## Requirement
Copy every line below that has the word "dropdown" in it.

*** Materials provided

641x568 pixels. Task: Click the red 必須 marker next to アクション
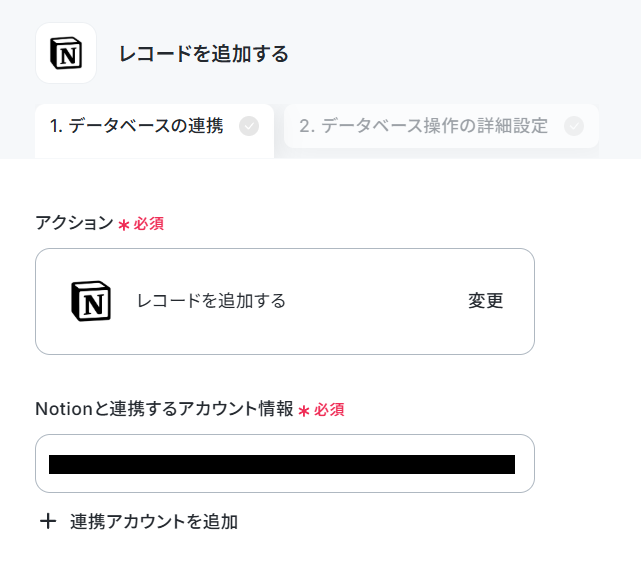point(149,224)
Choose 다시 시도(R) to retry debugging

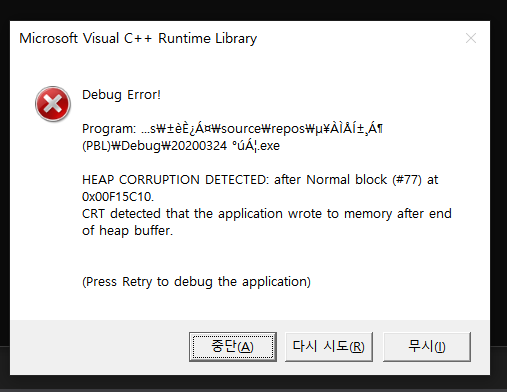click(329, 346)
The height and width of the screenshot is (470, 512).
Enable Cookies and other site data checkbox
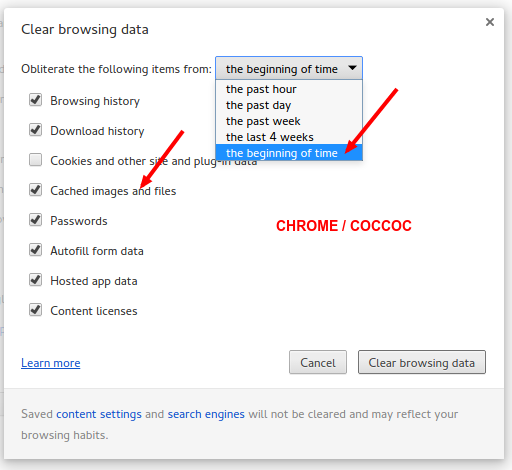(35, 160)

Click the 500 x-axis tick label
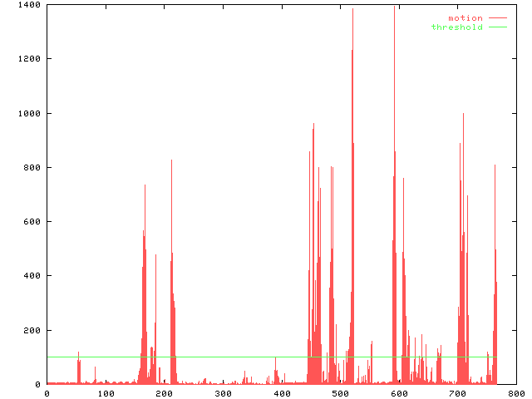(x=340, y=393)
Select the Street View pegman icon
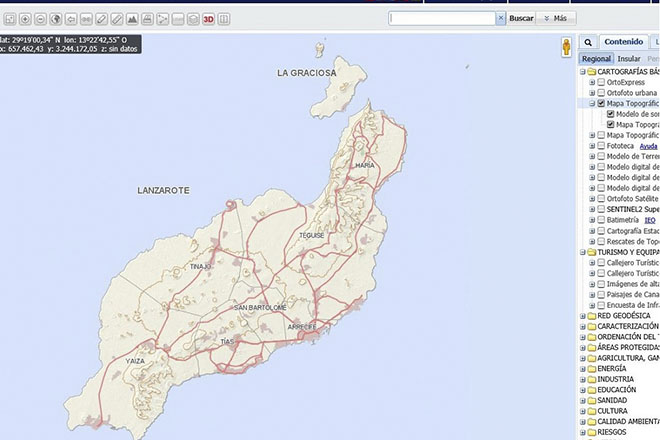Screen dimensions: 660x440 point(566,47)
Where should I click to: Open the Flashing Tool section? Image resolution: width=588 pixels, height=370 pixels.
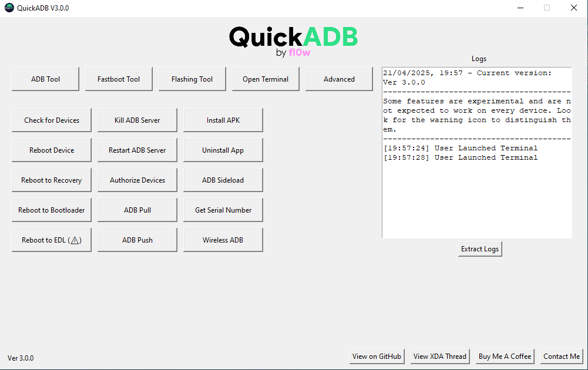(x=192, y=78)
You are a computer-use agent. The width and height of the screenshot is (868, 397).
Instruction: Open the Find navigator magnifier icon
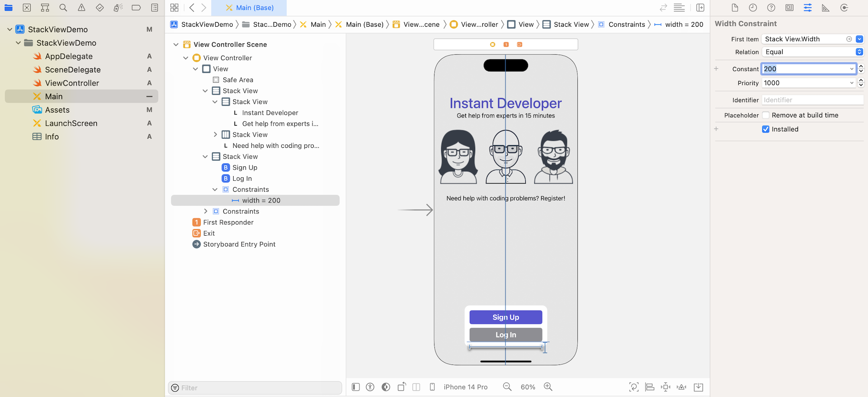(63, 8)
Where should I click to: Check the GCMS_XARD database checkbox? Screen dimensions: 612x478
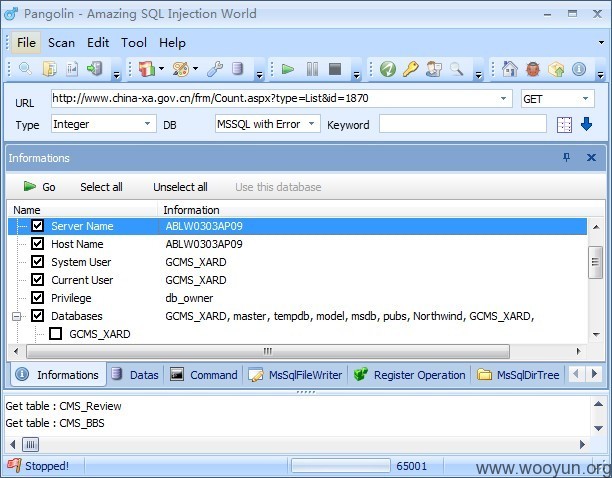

******
*** Materials provided

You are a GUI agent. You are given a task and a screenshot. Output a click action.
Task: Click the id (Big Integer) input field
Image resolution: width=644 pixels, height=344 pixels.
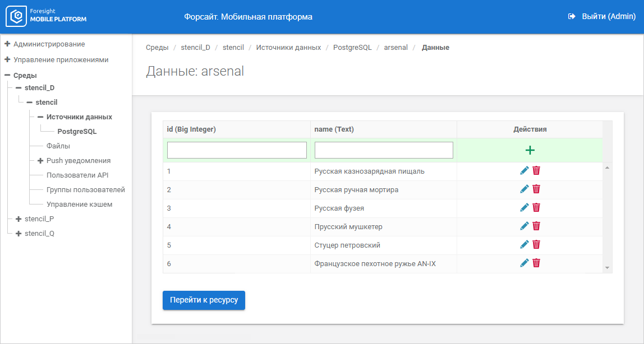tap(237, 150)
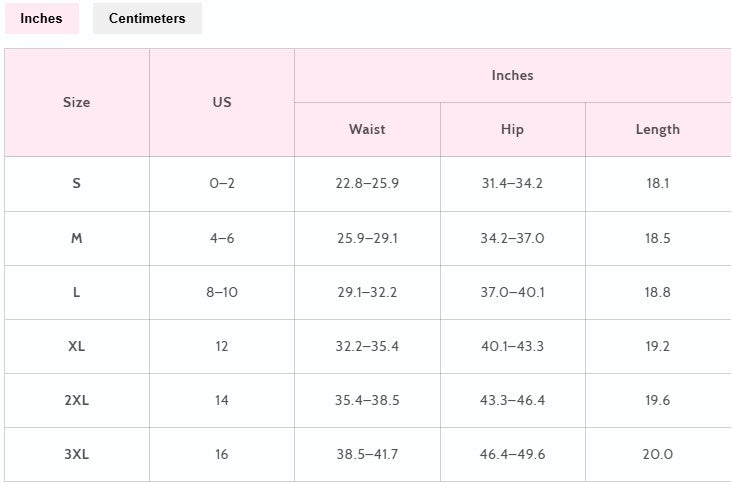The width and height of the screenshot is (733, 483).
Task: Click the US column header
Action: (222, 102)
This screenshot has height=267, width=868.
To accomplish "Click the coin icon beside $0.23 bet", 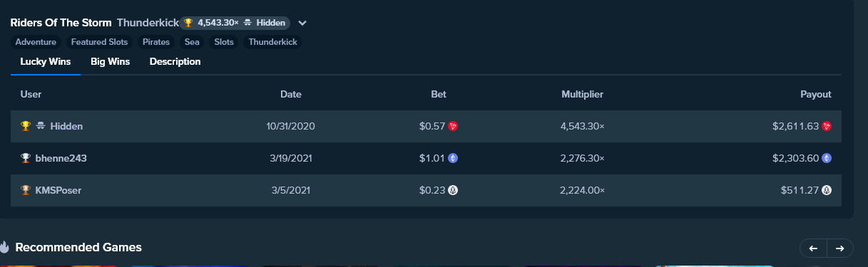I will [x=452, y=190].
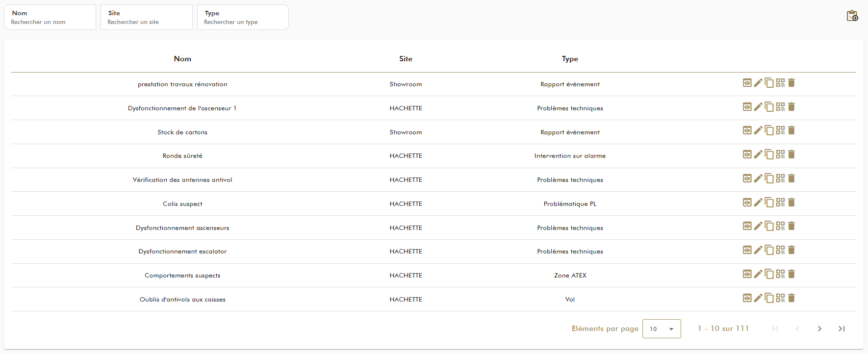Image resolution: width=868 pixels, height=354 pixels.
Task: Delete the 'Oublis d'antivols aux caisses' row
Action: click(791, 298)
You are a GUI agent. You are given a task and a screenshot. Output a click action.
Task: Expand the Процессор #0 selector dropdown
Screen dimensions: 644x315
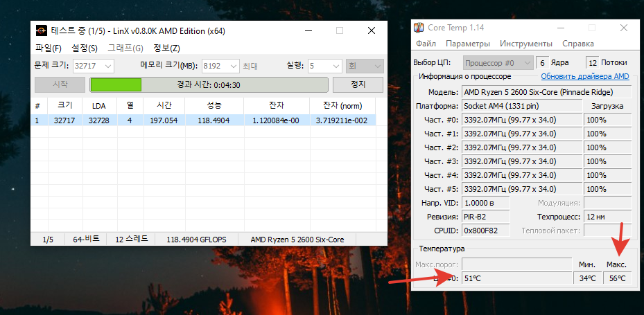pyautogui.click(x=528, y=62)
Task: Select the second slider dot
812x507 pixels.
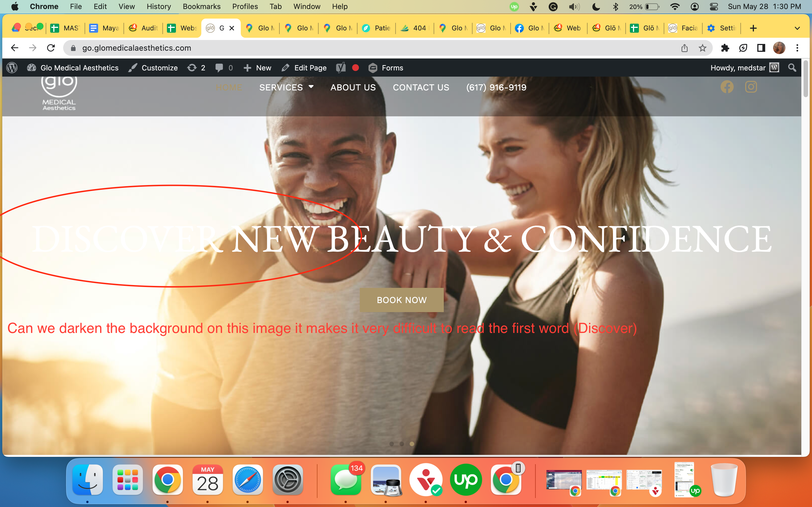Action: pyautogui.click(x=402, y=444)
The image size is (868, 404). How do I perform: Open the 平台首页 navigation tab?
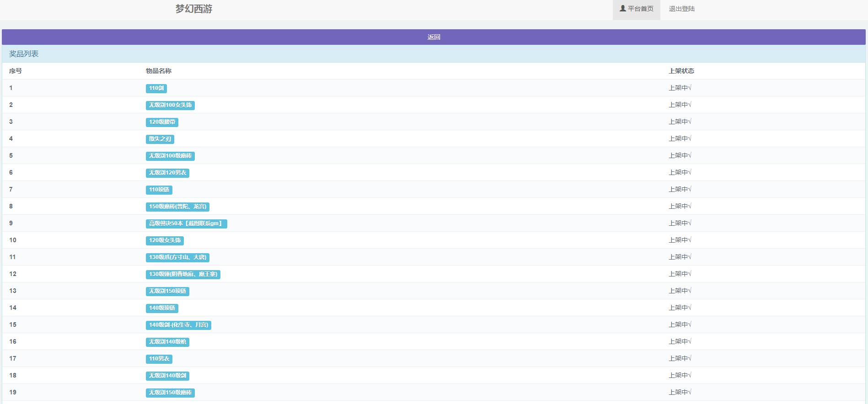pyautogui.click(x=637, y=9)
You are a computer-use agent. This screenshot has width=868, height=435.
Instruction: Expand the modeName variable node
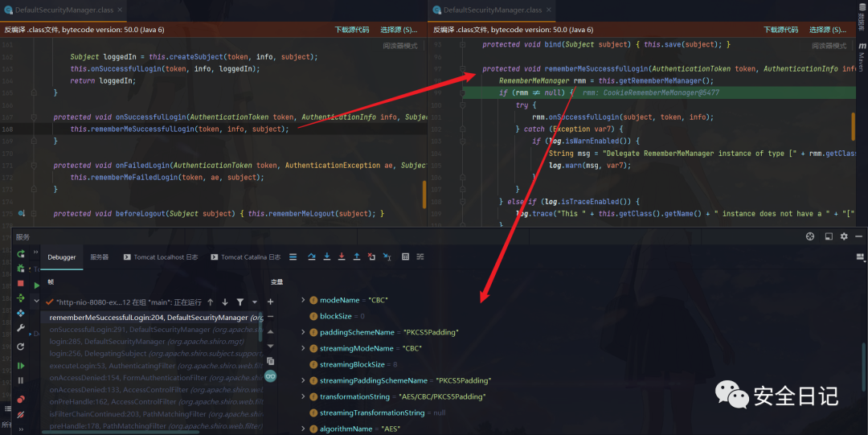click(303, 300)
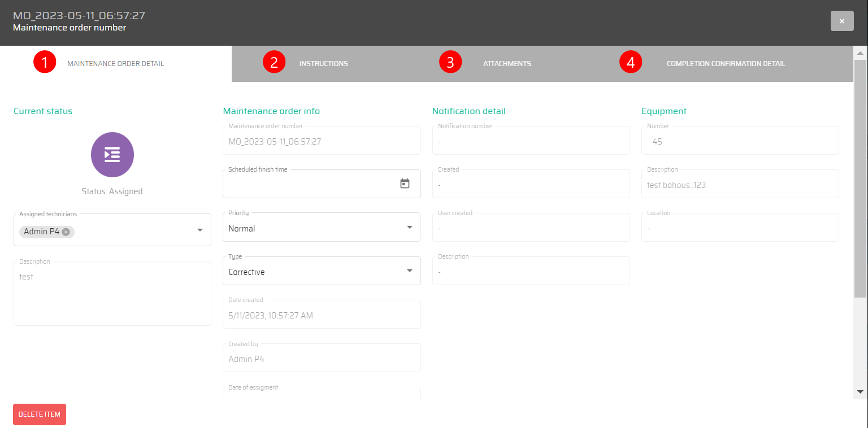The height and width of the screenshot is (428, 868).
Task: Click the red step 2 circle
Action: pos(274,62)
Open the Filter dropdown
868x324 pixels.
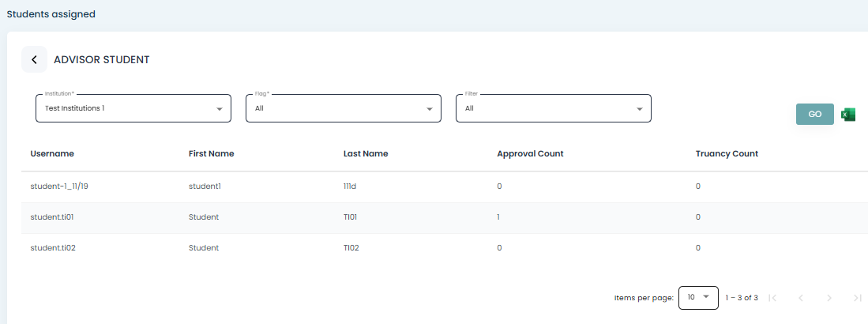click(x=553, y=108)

******

## Exercise answer
Task: Expand the Процессор #0 selector dropdown
Open the Filter dropdown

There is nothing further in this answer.